Le 20 floréal (16 mai)[9], Moreau résolut de franchir le Danube en amont d'Ulm, avec la majeure partie de ses forces, et de chercher ensuite à déborder l'armée autrichienne par le nord[10]. Lecourbe devait rester au sud d'Ulm pour empêcher Kray d'en déboucher et de se porter sur le Tyrol, par Memmingen. Les divisions de la réserve établies sur la rive droite, dans une position intermédiaire entre les deux fractions de l'armée, avaient pour mission de les renforcer l'une ou l'autre, suivant les événements. Le même jour, Sainte-Suzanne isolé sur la rive gauche, fut assailli à Erbach par des forces supérieures et ne dut son salut qu'à ses manœuvres habiles et surtout à l'intervention de Saint-Cyr[11].

Le 29, les mouvements ordonnés par Moreau avaient reçu leur exécution. Les corps de Saint-Cyr et de Sainte-Suzanne se trouvaient sur la Blau, tandis que l'armée autrichienne pivotant autour de sa gauche appuyée à Ulm et refusant sa droite, prenait position, vers Langenau et Elchingen, « suivant des hauteurs couvertes d'une formidable artillerie[12] ». Kray paraissait décidé à accepter la bataille dans ces conditions si avantageuses pour lui. Mais son centre et sa gauche étant presque inattaquables, on ne pouvait guère diriger un effort que sur sa droite.
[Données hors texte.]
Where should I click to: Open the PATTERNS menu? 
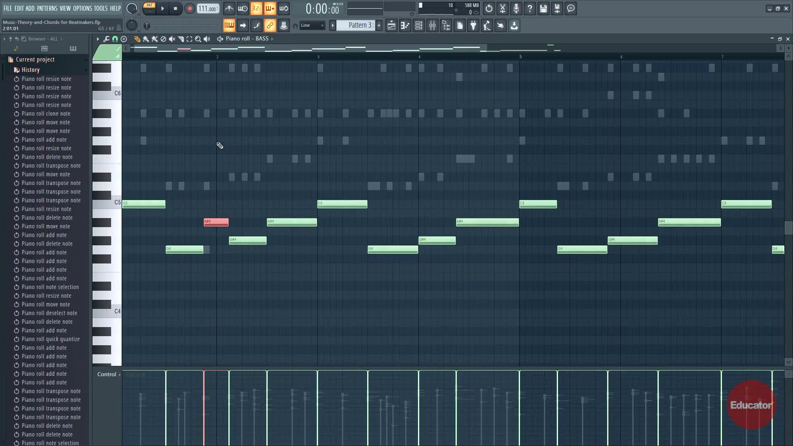(47, 8)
Un mouvement d’une telle amplitude exigeait deux jours de marche au moins[13], pendant lesquels la distance entre les deux fractions de l'armée croissant constamment, Kray eût pu écraser Lecourbe et s'ouvrir la route du Tyrol[14]. Après mûr examen, Moreau prit le parti de renoncer à cette manœuvre[15].

« Votre position me détermine à changer de système, écrivait-il au Premier Consul. En m'élevant trop sur ma gauche, j'avais à craindre que l'ennemi forme sa garnison d'Ulm, passe le Danube à Günzbourg et gagne le pied des montagnes avant moi, ce qui lui donnait la facilité de communiquer promptement avec le Tyrol et les Grisons... Je me décide donc à m'élever par ma droite vers le haut Lech ; si l'ennemi veut s'y opposer, il quittera son camp d'Ulm et nous le combattrons ; c'est ce qui peut nous arriver de plus heureux[16]. »
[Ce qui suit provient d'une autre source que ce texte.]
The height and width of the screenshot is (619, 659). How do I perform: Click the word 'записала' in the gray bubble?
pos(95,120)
En conséquence, le 30 floréal et le 1er prairial, les corps de Saint-Cyr et de Sainte-Suzanne passèrent sur la rive droite du Danube, tandis que celui de Lecourbe et les divisions de la réserve appuyaient vers l'est. Le 2 prairial, Lecourbe se porta sur la Kamlach ; la réserve entre la Mindel et la Gunz ; Saint-Cyr entre la Gunz et la Leibe, avec un corps d'observation devant Ulm ; Sainte-Suzanne entre l'Iller et le Danube, étendant sa gauche vers Biberach[17]. Molitor, établi à Kempten avec le corps des flanqueurs de droite, surveillait les débouchés du Vorarlberg[18]. Le même jour, l'archiduc Ferdinand, un des lieutenants de Kray, franchit le Danube en amont d'Ulm, avec environ 12.000 hommes, et attaqua Sainte-Suzanne à Dellmensingen, mais fut repoussé, après un long et vigoureux combat[19].

Le 3 prairial (23 mai), l'armée conserva ses positions, sauf une partie du corps de Lecourbe qui marcha sur la Wertach. Du 3 au 5, le temps fut si pluvieux qu'il ne permit aucun mouvement. Le 6, Lecourbe atteignit le Lech et occupa Landsberg ; le 8, il entra à Augsbourg[20].
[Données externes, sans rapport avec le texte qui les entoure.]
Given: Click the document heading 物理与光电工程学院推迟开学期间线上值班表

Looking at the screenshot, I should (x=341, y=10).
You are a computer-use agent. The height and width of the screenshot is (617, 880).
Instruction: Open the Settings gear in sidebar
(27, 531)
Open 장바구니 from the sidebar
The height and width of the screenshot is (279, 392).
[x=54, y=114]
A ce moment, l'armée du Rhin faisant face au nord s'interposait entre l'armée autrichienne et le Tyrol, et menaçait Munich par sa droite. Si Kray débouchait d'Ulm pour livrer bataille, Moreau se proposait de reculer jusqu'à Memmingen, afin de donner le temps à Lecourbe de le rejoindre. Si au contraire, il se portait sur Augsbourg, Moreau faisait exécuter à Saint-Cyr, à Sainte-Suzanne et à la réserve un mouvement parallèle[21]. « Puis nous verrons, mandait-il au Premier Consul, ce qui restera à faire pour vous couvrir et vivre, car la disette se fait déjà sentir. Nous aurions plus d'avantages à guerroyer sur la rive gauche du Danube et faire contribuer le Wurtemberg et la Franconie, mais cela ne vous arrangerait pas, puisque l'ennemi pourrait faire descendre ses détachements en Italie, en nous laissant ravager les provinces d'Empire[22]. » Ainsi, la préoccupation constante de Moreau était de combiner ses opérations avec celles de Bonaparte. « Je traîne les mouvements de l'armée, écrivait-il à Lecourbe, pour attendre les événements d'Italie[23]. »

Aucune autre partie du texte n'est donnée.